**Data extracted from a collection:**
- Opening Delimiter -

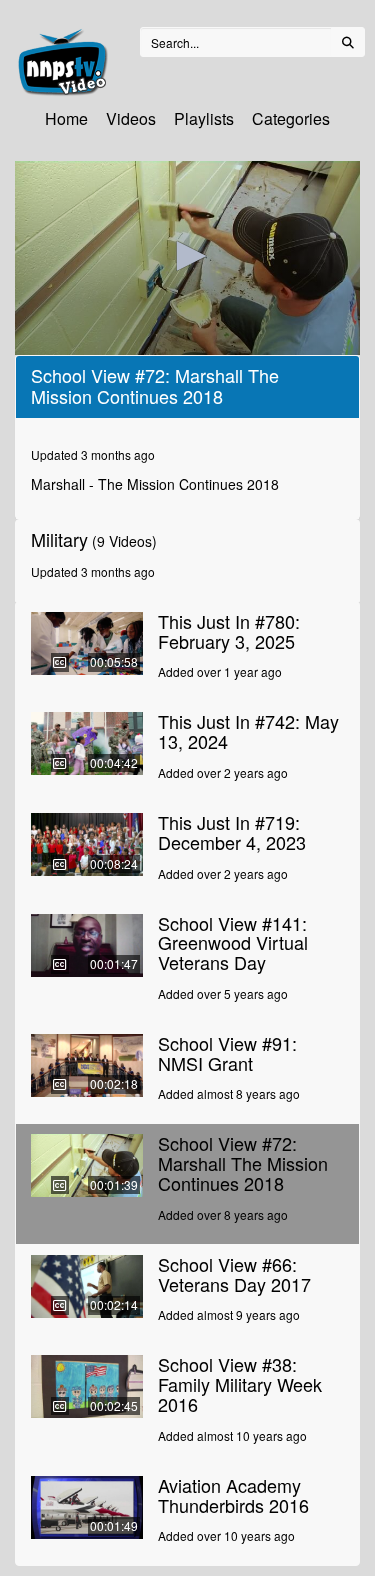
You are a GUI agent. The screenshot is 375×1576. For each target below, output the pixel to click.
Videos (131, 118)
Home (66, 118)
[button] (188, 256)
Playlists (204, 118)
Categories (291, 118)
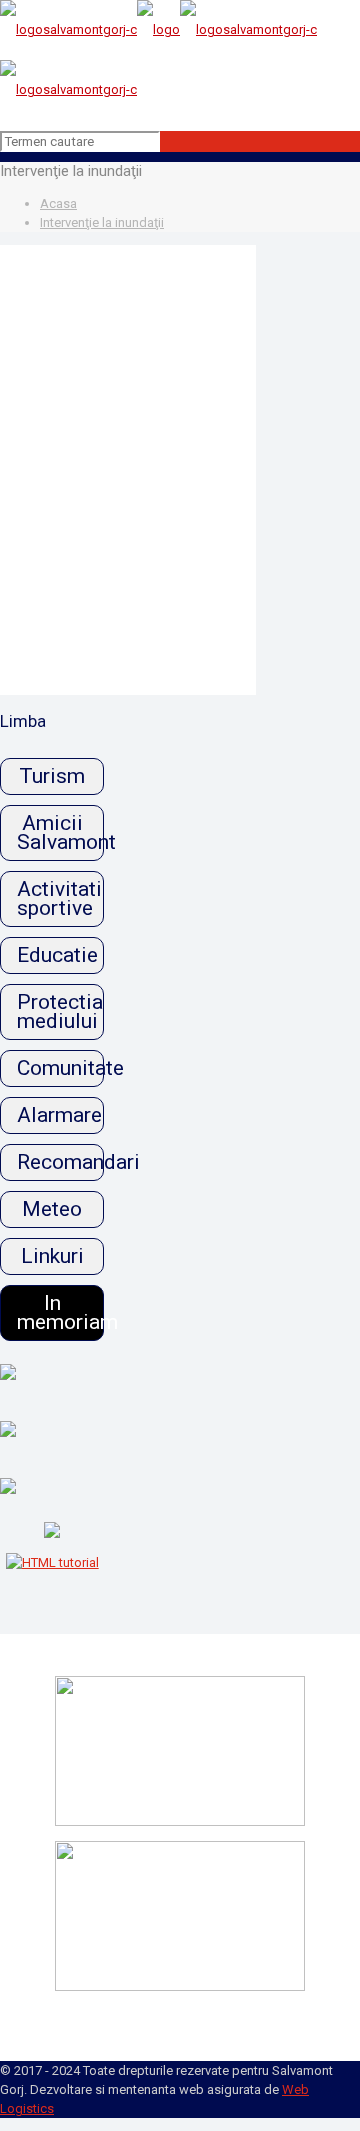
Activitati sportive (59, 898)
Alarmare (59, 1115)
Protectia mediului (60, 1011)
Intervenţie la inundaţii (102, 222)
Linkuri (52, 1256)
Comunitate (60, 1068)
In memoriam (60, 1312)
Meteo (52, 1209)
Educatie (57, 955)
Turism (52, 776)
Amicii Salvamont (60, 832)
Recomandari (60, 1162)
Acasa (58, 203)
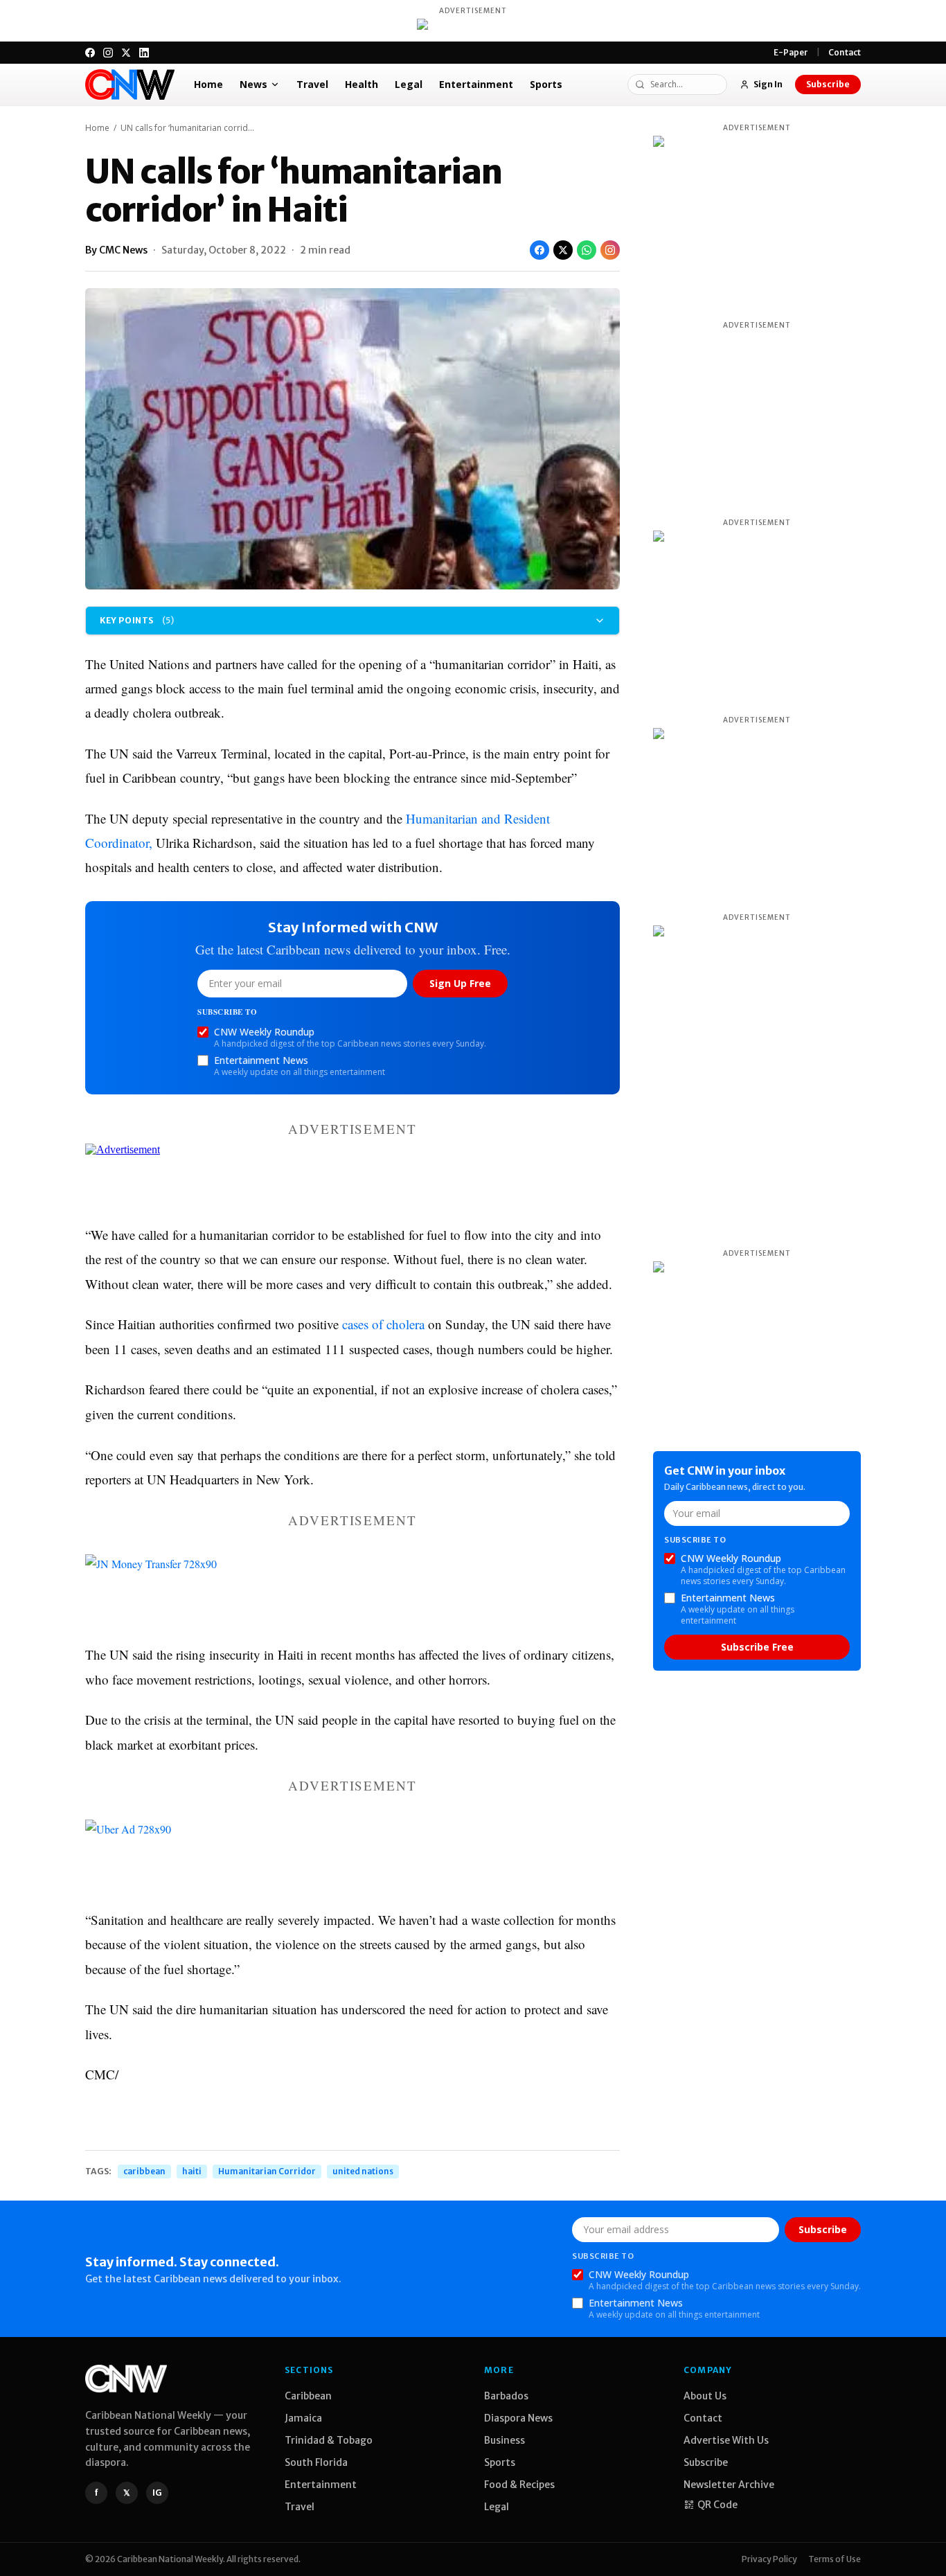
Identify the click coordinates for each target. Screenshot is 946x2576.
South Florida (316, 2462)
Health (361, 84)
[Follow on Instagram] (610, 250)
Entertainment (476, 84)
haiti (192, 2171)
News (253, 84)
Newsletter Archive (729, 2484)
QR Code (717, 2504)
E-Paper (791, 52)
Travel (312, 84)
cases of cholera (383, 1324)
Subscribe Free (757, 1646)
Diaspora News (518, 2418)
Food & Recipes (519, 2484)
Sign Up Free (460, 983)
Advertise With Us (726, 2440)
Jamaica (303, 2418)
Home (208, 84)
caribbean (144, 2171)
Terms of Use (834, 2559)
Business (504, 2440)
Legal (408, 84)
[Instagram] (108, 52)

- Closing Delimiter -

**WORK ORDER:** Copy only the part of the records that runs from the first line to the line with "Amicii Salvamont (60, 832)", ends included, leaving pictures out.

**PROBLEM SOLUTION:**
You are a GUI agent. The screenshot is 375×1576. For each target below, output the pixel to click.
Videos (131, 118)
Home (66, 118)
[button] (188, 256)
Playlists (204, 118)
Categories (291, 118)
Activitati sportive (59, 898)
Alarmare (59, 1115)
Protectia mediului (60, 1011)
Intervenţie la inundaţii (102, 222)
Linkuri (52, 1256)
Comunitate (60, 1068)
In memoriam (60, 1312)
Meteo (52, 1209)
Educatie (57, 955)
Turism (52, 776)
Amicii Salvamont (60, 832)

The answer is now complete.